Yargılama öncesinde ceza yasasında değişiklik yapılarak, 65 yaşından büyüklerin idam edilemeyeceği hükmü geçmişe etkili olacak şekilde değiştirilmiştir. Yine aynı yasadaki değişiklikle, berat etme ihtimali olanların da ceza almasını sağlayacak şekilde 5-15 yıl ceza getiren hükümler geçmişe etkili olacak şekilde değiştirilmiştir. Darbeci askerlere akıl hocalığı yapan dönemin uleması (anlı şanlı hukukçuları) bu yasalara onay vermekle kalmamış, DP’liler için “suçsuzluk karinesi” değil, “suçluluk karinesi” geçerlidir diyebilmişlerdir.
Bir cinayet aygıtı olan Yassıada Mahkemesi, 15 civarında idam ve yüzlerce kişi hakkında da değişik cezalar vermiştir. Celal Bayar Kayseri anılarında, “Türkiye'de çok Dreyfus davası oldu, ama bir tane Emile Zola çıkmadı” der. Milli Birlik Komitesi idamların 3 tanesini onayladı, Önce iki bakan idam edildiler. Menderes intihara teşebbüs etmişti, ertesi gün hasta vaziyette iken, acele ile öğle saatinde Menderes’i de öldürdüler.
Bizim bazı solcularımız bu adi darbeye “devrim” diyerek, “27 Mayıs İlk Aşkımızdı” diyerek övgüler dizmişlerdir.
27 Mayıs sadece DP’lileri değil, toplumun başka kesimlerinde de rahatsızlık yarattı. Darbe emir komuta zinciri içinde yapılmadığı için, disiplin bozuldu.
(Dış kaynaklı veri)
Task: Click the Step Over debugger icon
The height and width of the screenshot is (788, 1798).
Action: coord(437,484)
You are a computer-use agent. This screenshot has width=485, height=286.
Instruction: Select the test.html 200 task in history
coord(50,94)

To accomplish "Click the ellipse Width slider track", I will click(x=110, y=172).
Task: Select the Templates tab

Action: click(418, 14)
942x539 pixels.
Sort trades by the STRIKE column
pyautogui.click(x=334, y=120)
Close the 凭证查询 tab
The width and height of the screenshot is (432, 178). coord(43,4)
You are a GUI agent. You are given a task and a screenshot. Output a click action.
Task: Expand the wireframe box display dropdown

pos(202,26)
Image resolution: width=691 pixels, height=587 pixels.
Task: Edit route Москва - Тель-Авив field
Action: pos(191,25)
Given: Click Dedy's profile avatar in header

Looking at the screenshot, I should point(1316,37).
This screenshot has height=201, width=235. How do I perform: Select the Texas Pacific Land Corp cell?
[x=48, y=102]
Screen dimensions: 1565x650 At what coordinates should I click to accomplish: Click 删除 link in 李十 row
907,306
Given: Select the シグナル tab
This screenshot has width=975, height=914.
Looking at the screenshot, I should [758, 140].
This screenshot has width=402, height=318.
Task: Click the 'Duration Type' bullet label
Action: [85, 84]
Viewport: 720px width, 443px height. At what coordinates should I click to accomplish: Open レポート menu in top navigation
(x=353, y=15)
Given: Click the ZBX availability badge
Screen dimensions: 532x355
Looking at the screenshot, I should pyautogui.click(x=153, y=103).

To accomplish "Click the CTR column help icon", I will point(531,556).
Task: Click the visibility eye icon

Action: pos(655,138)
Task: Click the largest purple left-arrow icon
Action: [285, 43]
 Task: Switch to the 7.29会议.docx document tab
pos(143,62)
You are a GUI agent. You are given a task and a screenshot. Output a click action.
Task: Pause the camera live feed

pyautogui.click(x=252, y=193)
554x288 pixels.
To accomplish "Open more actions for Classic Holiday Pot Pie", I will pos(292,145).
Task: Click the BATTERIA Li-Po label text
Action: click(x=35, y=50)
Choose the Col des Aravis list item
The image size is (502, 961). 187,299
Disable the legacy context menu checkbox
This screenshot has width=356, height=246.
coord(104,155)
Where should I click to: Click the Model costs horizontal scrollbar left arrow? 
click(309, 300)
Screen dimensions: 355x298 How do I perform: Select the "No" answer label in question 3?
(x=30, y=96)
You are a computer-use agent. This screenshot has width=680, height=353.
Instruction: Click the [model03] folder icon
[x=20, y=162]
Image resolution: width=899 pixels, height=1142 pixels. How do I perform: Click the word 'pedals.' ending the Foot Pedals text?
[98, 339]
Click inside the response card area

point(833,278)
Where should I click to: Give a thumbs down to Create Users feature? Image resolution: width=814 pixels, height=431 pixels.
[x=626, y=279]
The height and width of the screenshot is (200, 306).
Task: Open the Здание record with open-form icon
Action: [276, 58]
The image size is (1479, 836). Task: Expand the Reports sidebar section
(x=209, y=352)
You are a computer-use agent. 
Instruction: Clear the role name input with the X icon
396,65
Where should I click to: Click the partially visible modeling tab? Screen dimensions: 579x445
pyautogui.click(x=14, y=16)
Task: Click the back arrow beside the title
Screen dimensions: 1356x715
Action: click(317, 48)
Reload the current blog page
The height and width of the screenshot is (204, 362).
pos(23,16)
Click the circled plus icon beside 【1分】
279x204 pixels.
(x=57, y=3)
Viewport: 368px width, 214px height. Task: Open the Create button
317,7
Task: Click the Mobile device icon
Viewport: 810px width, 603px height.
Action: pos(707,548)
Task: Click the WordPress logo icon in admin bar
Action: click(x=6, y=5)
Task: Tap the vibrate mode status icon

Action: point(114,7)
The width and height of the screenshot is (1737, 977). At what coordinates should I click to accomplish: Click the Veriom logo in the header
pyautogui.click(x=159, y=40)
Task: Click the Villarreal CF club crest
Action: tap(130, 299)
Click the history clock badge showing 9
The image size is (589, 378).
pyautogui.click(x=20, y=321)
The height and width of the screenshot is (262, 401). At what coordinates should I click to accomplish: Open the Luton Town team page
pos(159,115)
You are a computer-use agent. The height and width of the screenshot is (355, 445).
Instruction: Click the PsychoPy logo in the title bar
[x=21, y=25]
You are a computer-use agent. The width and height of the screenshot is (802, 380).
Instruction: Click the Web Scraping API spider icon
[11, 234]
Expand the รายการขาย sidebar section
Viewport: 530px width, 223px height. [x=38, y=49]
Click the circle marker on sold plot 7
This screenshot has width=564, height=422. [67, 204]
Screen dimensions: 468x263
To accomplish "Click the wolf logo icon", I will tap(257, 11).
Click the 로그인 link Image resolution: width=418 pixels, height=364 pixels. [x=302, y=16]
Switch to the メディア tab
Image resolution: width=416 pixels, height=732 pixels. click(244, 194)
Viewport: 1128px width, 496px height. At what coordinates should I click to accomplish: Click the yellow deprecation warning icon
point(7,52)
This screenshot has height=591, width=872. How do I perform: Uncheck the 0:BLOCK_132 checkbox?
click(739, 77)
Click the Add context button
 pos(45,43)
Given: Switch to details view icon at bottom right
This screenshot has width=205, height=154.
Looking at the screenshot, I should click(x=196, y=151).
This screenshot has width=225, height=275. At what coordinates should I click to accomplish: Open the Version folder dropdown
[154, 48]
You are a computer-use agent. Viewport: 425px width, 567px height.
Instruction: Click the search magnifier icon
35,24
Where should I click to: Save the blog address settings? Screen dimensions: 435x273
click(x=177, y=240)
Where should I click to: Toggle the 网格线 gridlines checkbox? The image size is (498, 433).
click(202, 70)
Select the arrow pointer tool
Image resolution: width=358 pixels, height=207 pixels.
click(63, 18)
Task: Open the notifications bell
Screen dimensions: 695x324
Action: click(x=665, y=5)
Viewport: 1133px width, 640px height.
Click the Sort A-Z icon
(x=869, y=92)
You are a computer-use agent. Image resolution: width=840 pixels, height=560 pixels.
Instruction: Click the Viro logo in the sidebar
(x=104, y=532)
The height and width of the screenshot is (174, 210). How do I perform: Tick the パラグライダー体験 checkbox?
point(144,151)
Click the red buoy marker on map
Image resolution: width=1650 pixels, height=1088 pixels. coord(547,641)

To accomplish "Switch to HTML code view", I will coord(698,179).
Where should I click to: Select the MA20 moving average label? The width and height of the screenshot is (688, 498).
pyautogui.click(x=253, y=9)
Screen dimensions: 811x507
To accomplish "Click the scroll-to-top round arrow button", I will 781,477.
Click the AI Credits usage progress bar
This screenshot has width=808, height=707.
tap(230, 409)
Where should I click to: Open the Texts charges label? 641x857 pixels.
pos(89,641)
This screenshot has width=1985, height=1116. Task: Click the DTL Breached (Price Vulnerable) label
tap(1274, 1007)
Bazı yüzbaşılar, binbaşılar generallerin önüne geçebildiler.
Sadece iki üniversitesi olan ülkede 147 tane önemli ilim adamını üniversiteden kovdular. Kovulanlar arasında kendilerini destekleyen Tarık Zafer Tunaya gibi isimler dahi vardı. Yaptıkları saçmalığa akıl sır ermiyordu.
27 Mayıs darbesi Kürtlere de büyük zulüm yapmıştır. Doğu ve Güneydoğu’da bilinen ailelerin ileri gelenlerinden çok sayıda Kürt önderi Sivas’ta bir toplama kampına kapatıldı. Daha sonra da ülkenin batısındaki kentlere mecburi iskana tabi tutuldu. Yani Kürtler sürgün edildiler. Sonradan PKK’nın büyümesinde bu sürgün olayının ve 12 Eylül askeri darbe döneminde Diyarbakır zindanında yapılanların etkisi çok açık.
Bazı aydınlar “evet darbe kötü ama 61 anayasası gibi özgürlükçü bir anayasa yapılarak, darbe ibra edilmiştir” diyorlar. Gerçekten öyle miydi? Anayasalar bir “toplum sözleşmesidir”. 61 Anayasası yapılırken, “toplum sözleşmesi” fikri bir yana bırakılarak, büyük çoğunluğunu (% 90 civarında) CHP’lilerin oluşturduğu bir Kurucu Meclis oluşturuldu. Halkın yüzde ellisinin oyunu alan DP’liler anayasa yapımında dışlandılar, yani adamdan sayılmadılar. Görüşü alınmayan kişilerden bu anayasayı benimsemeleri nasıl istenebilir? Düşünür Seneca der ki, “bir mahkeme doğru karar verse dahi, karşı tarafın görüşünü almadan kararını vermişse, o karar doğru değildir”. 61 Anayasası böyleydi. Anayasa oylaması öncesinde lehte propaganda serbest, aleyhte propaganda yasaktı. Buna rağmen oy kullananların yüzde 39’u “hayır” oyu vermişti. Toplam seçmen sayısı açısından bakıldığında, “evet” oyu verenler azınlıktaydı. Bazı illerde, örneğin İzmir’de “hayır” oyları “evet”ten fazla idi.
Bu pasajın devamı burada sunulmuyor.